If the amount of missing data is not large and the MCAR assumption is reasonable then WLSMV should work well.

Take a look at

Section 3 in

Section 3.4 in

Also we are going to post a Technical Appendix on this topic in a week or so and we can send it to you tomorrow.
 Thomas A. Schmitt posted on Thursday, August 12, 2010 - 7:51 pm
Thank you for the detailed response. Yes, I would appreciate it you could send me that Technical Appendix.
 Jon Elhai posted on Thursday, August 19, 2010 - 2:24 pm
I'm wondering if it's possible to briefly describe:
1) what is meant by "pairwise present" regarding how missing data are handled in WLSMV when there are no covariates,

2) in a nutshell how missing data are handled in this situation when there ARE covariates.

3) does the covariates situation in #2 above also apply if the covariates are not observed variables, but latent factors. In my case, I've got two measurement models, where a given CFA model's factors are allowed to correlate with the other CFA model's factors.
 Linda K. Muthen posted on Thursday, August 19, 2010 - 4:13 pm
Pairwise present means that all available observations are used to estimate each correlation, that is, the sample size can vary for each correlation.

A technical appendix will be posted in about a week that describes missing data estimation with weighted least squares analysis.
 ywang posted on Wednesday, February 09, 2011 - 12:37 pm
Dear Linda,

Is missing value the largest or the smallest value in Mplus? I am asking since I always generate new variables using "define". For example, for the following input, if whzw2 is missing, is overweight 1, 0 or missing?
if whzw2>1.0365 then overweight=1 ;
if whzw2<=1.0365 then overweight=0 ;

Thanks a lot for your help in advance!
 Linda K. Muthen posted on Wednesday, February 09, 2011 - 12:50 pm
The value that is counted as missing is the value declared as a missing value flag using the MISSING option of the VARIABLE command. If this option is not used, no value is considered missing.
 Rohini Sen posted on Tuesday, September 13, 2011 - 10:37 am

I was wondering how long does an EFA (accounting for missing values) take in Mplus - 48 items, n=500? I set it to run about half hour ago and it's still running. I specified Type=Missing EFA as well...

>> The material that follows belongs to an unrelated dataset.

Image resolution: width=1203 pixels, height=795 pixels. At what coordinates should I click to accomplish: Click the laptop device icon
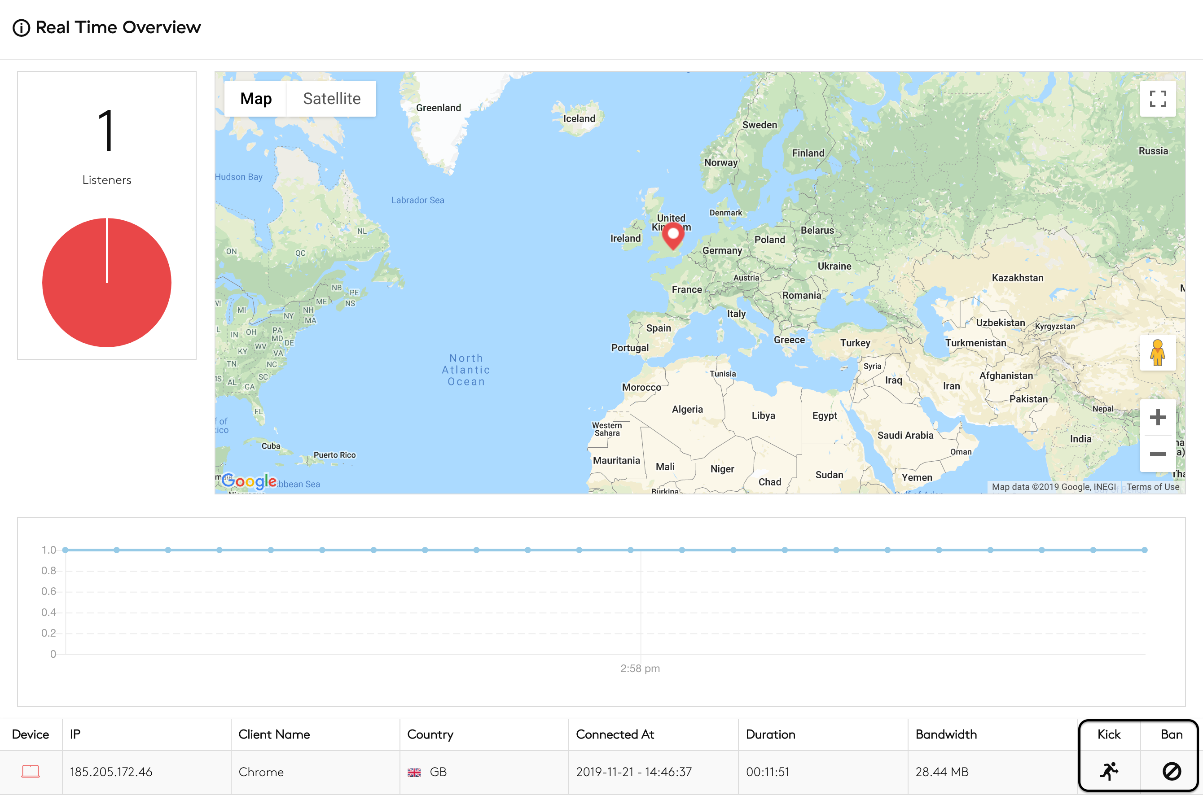click(x=30, y=771)
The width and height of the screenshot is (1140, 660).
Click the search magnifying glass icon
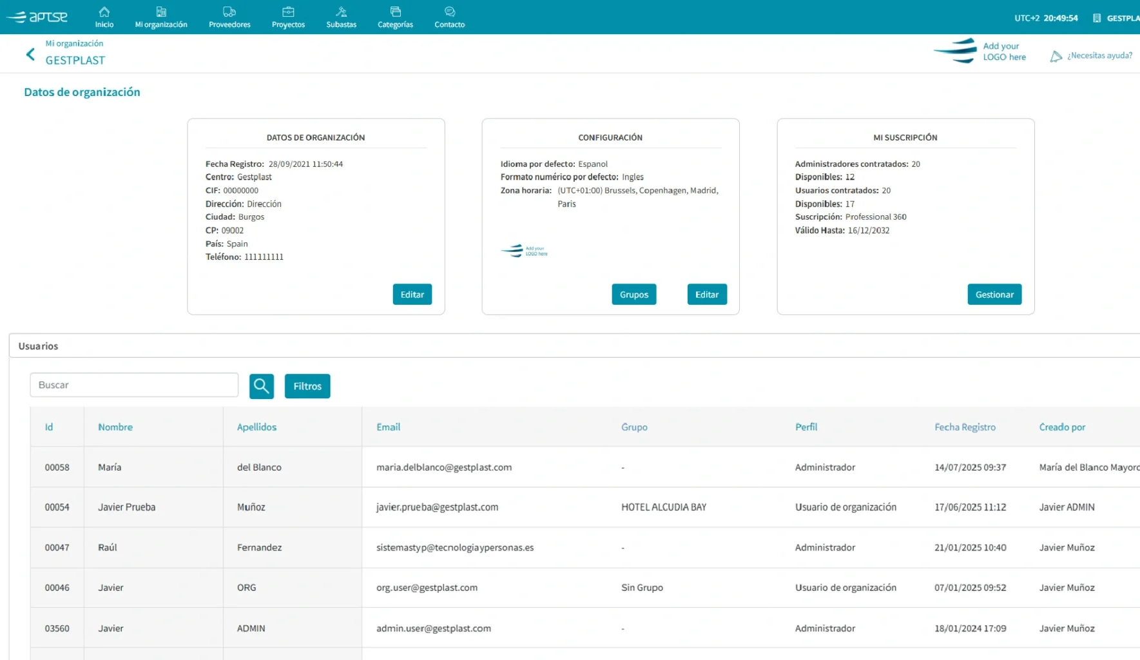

Thank you very much in advance!
 Bengt O. Muthen posted on Tuesday, September 13, 2011 - 11:23 am
It depends. Categorical variables with ML takes longer. With continuous variables, ML takes longer than ULS. More factors take longer. To inform you about specifications and timing, run just one factor as a first step.
 Rohini Sen posted on Tuesday, September 13, 2011 - 11:54 am
Thank you!! It just finished running -but thank you for the prompt response -much appreciated.
 David Bayliss posted on Sunday, February 16, 2014 - 1:05 am

I am estimating an ordered-categorical CFA model with 8 factors each estimated by 6 observed variables. Each factor represents a repeated measure of the same variable across 8 waves (which I intend to develop into a multiple indicator linear growth model such as that in example 6.15 of the user guide). I have an unbalanced dataset as not all cases responded to every wave. I estimate the model using type=complex because it is survey data and so use a MLR estimator. In the resulting factor scores (obtained from save=fscores), a predicted score is given for all 8 waves for every case, creating a balanced dataset. I expected to see missing data where no observations were available to estimate the factor scores. My question is, am I specifying the model incorrectly if this is happening? And if this is meant to happen, is it ok to analyse these factor scores after removing those scores which are based on zero observations at a given wave?

Kind regards,
 Linda K. Muthen posted on Sunday, February 16, 2014 - 11:17 am
The default in Mplus is to use all available information to estimate the model under FIML missing data theory. You can use these factor scores.